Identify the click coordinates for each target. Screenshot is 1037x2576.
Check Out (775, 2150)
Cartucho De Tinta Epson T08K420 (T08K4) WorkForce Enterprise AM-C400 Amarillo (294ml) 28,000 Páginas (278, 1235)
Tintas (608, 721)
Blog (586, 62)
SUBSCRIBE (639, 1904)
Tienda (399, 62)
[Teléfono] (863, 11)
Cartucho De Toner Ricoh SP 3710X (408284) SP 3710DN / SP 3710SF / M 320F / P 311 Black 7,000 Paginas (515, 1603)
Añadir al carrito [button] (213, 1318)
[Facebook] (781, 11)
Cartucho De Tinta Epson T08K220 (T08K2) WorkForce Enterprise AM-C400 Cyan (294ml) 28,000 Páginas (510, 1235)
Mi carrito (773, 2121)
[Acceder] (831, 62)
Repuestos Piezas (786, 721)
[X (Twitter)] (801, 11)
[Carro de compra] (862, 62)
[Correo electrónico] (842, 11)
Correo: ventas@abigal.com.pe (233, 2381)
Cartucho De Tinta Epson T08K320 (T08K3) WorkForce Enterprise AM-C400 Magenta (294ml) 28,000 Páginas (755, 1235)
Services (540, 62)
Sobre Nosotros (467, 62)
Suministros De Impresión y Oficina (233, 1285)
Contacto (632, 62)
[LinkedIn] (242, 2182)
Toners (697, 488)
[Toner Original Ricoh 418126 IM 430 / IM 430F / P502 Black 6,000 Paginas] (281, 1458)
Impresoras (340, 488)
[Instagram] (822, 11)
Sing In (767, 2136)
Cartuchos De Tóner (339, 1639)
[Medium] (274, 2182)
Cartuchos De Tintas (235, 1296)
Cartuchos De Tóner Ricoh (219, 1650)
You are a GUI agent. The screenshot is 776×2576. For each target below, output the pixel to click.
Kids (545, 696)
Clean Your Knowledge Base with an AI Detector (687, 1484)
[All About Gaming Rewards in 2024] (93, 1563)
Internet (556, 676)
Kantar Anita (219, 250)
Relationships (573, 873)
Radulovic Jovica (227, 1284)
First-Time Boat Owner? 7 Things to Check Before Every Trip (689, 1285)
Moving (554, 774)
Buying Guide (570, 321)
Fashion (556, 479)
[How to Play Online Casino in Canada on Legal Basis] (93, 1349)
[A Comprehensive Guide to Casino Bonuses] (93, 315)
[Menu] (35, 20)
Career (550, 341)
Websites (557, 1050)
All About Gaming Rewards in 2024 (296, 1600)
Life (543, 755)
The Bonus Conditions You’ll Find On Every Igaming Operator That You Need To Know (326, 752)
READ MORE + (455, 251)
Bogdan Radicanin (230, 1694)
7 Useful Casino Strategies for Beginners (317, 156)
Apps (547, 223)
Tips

════════════════

▶ YOUR TASK
Nothing in the entries should be skipped. Output them all exactly.

▶ TASK OUTPUT
Identify the click coordinates for each target. Screenshot is 1037x2576.
Check Out (775, 2150)
Cartucho De Tinta Epson T08K420 (T08K4) WorkForce Enterprise AM-C400 Amarillo (294ml) 28,000 Páginas (278, 1235)
Tintas (608, 721)
Blog (586, 62)
SUBSCRIBE (639, 1904)
Tienda (399, 62)
[Teléfono] (863, 11)
Cartucho De Toner Ricoh SP 3710X (408284) SP 3710DN / SP 3710SF / M 320F / P 311 Black 7,000 Paginas (515, 1603)
Añadir al carrito [button] (213, 1318)
[Facebook] (781, 11)
Cartucho De Tinta Epson T08K220 (T08K2) WorkForce Enterprise AM-C400 Cyan (294ml) 28,000 Páginas (510, 1235)
Mi carrito (773, 2121)
[Acceder] (831, 62)
Repuestos Piezas (786, 721)
[X (Twitter)] (801, 11)
[Carro de compra] (862, 62)
[Correo electrónico] (842, 11)
Correo: ventas@abigal.com.pe (233, 2381)
Cartucho De Tinta Epson T08K320 (T08K3) WorkForce Enterprise AM-C400 Magenta (294ml) 28,000 Páginas (755, 1235)
Services (540, 62)
Sobre Nosotros (467, 62)
Suministros De Impresión y Oficina (233, 1285)
Contacto (632, 62)
[LinkedIn] (242, 2182)
Toners (697, 488)
[Toner Original Ricoh 418126 IM 430 / IM 430F / P502 Black 6,000 Paginas] (281, 1458)
Impresoras (340, 488)
[Instagram] (822, 11)
Sing In (767, 2136)
Cartuchos De Tóner (339, 1639)
[Medium] (274, 2182)
Cartuchos De Tintas (235, 1296)
Cartuchos De Tóner Ricoh (219, 1650)
You are a GUI agent. The screenshot is 776×2576. For each target below, output the pixel to click.
Kids (545, 696)
Clean Your Knowledge Base with an AI Detector (687, 1484)
[All About Gaming Rewards in 2024] (93, 1563)
Internet (556, 676)
Kantar Anita (219, 250)
Relationships (573, 873)
Radulovic Jovica (227, 1284)
First-Time Boat Owner? 7 Things to Check Before Every Trip (689, 1285)
Moving (554, 774)
Buying Guide (570, 321)
Fashion (556, 479)
[How to Play Online Casino in Canada on Legal Basis] (93, 1349)
[A Comprehensive Guide to Casino Bonuses] (93, 315)
[Menu] (35, 20)
Career (550, 341)
Websites (557, 1050)
All About Gaming Rewards in 2024 (296, 1600)
Life (543, 755)
The Bonus Conditions You’ll Find On Every Igaming Operator That You Need To Know (326, 752)
READ MORE + (455, 251)
Bogdan Radicanin (230, 1694)
7 Useful Casino Strategies for Beginners (317, 156)
Apps (547, 223)
Tips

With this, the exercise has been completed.